Sonra bu açılıma muhalefetin yaklaşımını ele aldı: "Ben şunu söylüyorum: Sayın Bahçeli, sayın Baykal, ne olur 'Şurası yanlış' deyin. Yani yanlışsa biz bunu çıkarabiliriz. İnadımız yok. Ama 'Hayır, ben seni kabul etmiyorum, seninle bu konuyu görüşemem' derlerse... Peki o zaman bu ülkede kim ayrımcı oluyor? Görüşme talebine MHP yazılı olarak ret cevabı verdi. CHP yazılı değil, sözlü olarak ret cevabı verdi. Sayın Baykal'a mektup yazacağım. 'Görüşelim' derse gider görüşürüm. 'Kabul etmiyorum' derse, kendi bileceği iş. Milletin takdirine bırakırım. Dağ taş demeden milletimize gidip anlatırım. Bakın, Güneydoğu'da bir AK Parti var, bir DTP ve bir de güvenlik güçleri. Biz CHP'nin de, MHP'nin de orada olmalarını istiyoruz. Gitsinler, dolaşsınlar, konuşsunlar..."
CHP'nin 1999 raporu
Baykal'ın Kürtçe'nin "Seçmeli ders" olarak okutulmasına karşı olduğu hatırlatıldı. Erdoğan'ın cevabı: "Biz bu konuda bir havuz oluşturulmasını istiyoruz. Herkes önerileriyle o havuza katkıda bulunsun. Seçmeli ders konusunu da oturur konuşuruz.

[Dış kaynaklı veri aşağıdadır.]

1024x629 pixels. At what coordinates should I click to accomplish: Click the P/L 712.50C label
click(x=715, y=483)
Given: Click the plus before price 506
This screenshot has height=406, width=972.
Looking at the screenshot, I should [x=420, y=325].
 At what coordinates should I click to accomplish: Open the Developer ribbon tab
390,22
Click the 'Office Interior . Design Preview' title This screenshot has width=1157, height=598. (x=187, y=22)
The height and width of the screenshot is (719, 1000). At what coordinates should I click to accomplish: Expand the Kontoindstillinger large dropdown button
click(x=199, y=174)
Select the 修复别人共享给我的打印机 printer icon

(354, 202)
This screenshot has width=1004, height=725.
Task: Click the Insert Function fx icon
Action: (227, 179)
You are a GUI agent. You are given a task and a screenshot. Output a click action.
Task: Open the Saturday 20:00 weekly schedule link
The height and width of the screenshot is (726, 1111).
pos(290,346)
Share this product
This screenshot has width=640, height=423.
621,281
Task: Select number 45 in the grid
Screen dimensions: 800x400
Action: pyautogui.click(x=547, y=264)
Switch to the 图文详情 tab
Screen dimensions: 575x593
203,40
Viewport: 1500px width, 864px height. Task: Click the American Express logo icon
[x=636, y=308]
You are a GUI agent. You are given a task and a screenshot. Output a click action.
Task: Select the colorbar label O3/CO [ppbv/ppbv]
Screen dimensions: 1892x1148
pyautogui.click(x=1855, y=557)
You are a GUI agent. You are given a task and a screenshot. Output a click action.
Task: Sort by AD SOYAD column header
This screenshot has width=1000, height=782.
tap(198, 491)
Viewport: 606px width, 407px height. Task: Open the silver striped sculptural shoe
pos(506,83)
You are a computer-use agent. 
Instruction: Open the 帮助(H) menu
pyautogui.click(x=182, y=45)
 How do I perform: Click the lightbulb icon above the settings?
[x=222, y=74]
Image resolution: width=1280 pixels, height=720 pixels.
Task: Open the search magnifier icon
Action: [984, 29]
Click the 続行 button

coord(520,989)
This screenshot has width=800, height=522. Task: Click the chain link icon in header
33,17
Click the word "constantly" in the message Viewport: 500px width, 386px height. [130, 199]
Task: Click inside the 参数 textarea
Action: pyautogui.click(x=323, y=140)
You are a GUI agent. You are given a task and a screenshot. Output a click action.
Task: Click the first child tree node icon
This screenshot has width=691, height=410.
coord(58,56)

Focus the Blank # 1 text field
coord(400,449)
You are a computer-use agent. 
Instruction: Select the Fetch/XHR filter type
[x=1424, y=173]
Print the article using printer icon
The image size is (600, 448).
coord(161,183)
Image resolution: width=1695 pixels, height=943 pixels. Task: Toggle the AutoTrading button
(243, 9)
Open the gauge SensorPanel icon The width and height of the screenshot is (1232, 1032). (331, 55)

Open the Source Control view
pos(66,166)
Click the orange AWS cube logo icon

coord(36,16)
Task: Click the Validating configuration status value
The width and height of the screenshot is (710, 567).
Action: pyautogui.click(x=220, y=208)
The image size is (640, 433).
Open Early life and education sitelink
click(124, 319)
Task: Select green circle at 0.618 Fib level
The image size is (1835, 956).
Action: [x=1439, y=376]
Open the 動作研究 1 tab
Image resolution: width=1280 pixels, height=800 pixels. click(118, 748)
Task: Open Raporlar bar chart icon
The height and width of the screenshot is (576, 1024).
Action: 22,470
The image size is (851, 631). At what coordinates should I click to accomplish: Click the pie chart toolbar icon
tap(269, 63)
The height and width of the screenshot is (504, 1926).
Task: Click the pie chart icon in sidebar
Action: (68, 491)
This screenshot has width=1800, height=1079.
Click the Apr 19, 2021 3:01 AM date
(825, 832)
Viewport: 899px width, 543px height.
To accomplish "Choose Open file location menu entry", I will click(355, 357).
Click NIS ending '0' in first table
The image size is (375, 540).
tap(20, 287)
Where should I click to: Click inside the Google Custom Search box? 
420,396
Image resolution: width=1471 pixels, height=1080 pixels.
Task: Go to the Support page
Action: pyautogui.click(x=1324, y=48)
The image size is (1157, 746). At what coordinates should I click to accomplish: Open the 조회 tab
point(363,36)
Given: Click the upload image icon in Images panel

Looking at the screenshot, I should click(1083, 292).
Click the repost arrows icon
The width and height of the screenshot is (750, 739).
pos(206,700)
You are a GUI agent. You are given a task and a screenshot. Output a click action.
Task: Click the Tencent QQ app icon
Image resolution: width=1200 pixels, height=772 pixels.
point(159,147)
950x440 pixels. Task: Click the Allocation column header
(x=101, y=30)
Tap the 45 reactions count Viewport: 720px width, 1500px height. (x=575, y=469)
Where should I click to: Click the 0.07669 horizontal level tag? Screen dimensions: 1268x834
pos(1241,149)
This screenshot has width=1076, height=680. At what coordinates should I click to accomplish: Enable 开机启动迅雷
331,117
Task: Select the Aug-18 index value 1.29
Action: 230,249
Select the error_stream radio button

Ben 'Türkiye Cumhuriyeti üst kimliğinde buluşalım' dediğim zaman sayın Baykal 'Nasıl altüst kimlik ayrımı yaparsın' diye eleştirdi, Ama şimdi kendisi kullanıyor. Bakın, CHP'nin 1999'da hazırladığı raporda bizim düşündüğümüzden daha ileri tespitler ve öneriler var. O raporu da önümüzde tutuyoruz, değerlendiriyoruz. Arkasında olduklarını kendileri de söylediler. Orada kaçabilecekleri bir yer yok. Ama biz 'Bunu müzakere edelim' diyoruz. Sayın Baykal'dan elini taşın altına koymasını istiyoruz."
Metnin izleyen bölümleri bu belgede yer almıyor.